■ 読む文章
•••
このゲームのアイディアは,私の師匠である田中博史先生から教えていただきました。

次回は,針を戻すルールも入れてみようかなあ・・・。

九州算数・数学研究大会に参戦します!

 この夏の7月26日(水)〜28日(木)まで,熊本市を会場に第77回九州算数・数学研究大会が開催されます。大会2日目の小学校部会では私が講演を行います。講演テーマは,「愉しい算数授業に必要な条件−あなたの授業スタイルで大丈夫ですか?−」です。

私の講演の他にも,九州各地区の代表の先生の実践提案や授業公開も行われます。算数の授業改革に燃える九州で暑い夏のスタートを切りませんか?

詳細・お申し込みは以下からお願いします。






2023年6月8日木曜日

文章と時系列

 次の問題を子どもたちに提示します。

「お話に合う絵はどれですか」
•••
■ データセットの行

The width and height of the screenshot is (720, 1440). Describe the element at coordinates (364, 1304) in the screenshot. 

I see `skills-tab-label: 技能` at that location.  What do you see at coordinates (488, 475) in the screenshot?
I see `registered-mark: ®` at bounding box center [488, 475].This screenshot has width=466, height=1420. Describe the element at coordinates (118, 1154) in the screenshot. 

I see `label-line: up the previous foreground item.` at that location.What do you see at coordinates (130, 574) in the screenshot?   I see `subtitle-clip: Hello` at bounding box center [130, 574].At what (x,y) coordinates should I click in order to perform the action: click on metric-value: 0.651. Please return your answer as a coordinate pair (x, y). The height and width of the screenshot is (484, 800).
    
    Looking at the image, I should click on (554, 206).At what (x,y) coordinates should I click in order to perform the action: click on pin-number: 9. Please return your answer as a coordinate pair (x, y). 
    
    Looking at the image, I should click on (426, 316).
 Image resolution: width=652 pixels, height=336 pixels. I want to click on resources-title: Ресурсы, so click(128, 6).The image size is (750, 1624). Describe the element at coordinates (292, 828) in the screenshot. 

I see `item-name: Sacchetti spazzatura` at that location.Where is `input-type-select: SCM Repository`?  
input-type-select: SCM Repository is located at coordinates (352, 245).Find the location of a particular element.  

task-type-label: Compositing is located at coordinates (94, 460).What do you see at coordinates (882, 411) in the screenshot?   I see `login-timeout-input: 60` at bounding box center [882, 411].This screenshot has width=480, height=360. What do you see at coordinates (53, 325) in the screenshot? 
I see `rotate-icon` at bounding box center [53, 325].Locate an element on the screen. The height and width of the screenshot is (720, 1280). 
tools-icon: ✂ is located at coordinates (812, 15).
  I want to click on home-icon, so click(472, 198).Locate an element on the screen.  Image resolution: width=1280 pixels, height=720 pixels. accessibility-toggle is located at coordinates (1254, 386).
•••
■ 取り組む課題
算数の授業についての文章の続きを、最後の文の後から書く。 行は別の出典から取ったものだ。

■ この課題の解答
前回と同じ問題です。1問目は「車が3台止まっています。後から2台来ると,車は何台ですか」でした。この問題は,全員が増加場面の問題文であることを認識することができました。

2問目に,次の問題を提示しました。

「赤い鳥が6羽,青い鳥が4羽飛んできました。全部で何羽になったでしょう」

合併場面の問題文です。その後,右の静止画像を提示します。提示と同時に,「違う」という声が聞こえてきました。しばらくすると「いいよ」という声も聞こえてきましたが,それは僅かでした。「違う」という子どもたちは,その理由を次のように説明しました。

「はじめに赤い鳥がいるのに,これはいない」

「後から青い鳥が来るのに,この絵だと違う」

これらの説明に対して,「『はじめに』なんて書いてない」「『後から』なんて書いてない」と反論の声があがります。この声で,少しずつ子どもたちの認識に変化が生まれてきました。ところが,引き続き「違う」と考える子どももいます。彼らの主張は,次の通りです。

「だって,先に赤い鳥が6羽って書いてあるから,先に赤い鳥がいるんだよ」

彼らは,文章の順番を過度に意識していたのです。子どもらしい考え方だなあと感心しました。その後,次の説明が生まれてきました。

「『とんできました』というのは,赤い鳥と青い鳥が一緒に飛んできたということだよ」

「後から来るなら『後から』と書くよ」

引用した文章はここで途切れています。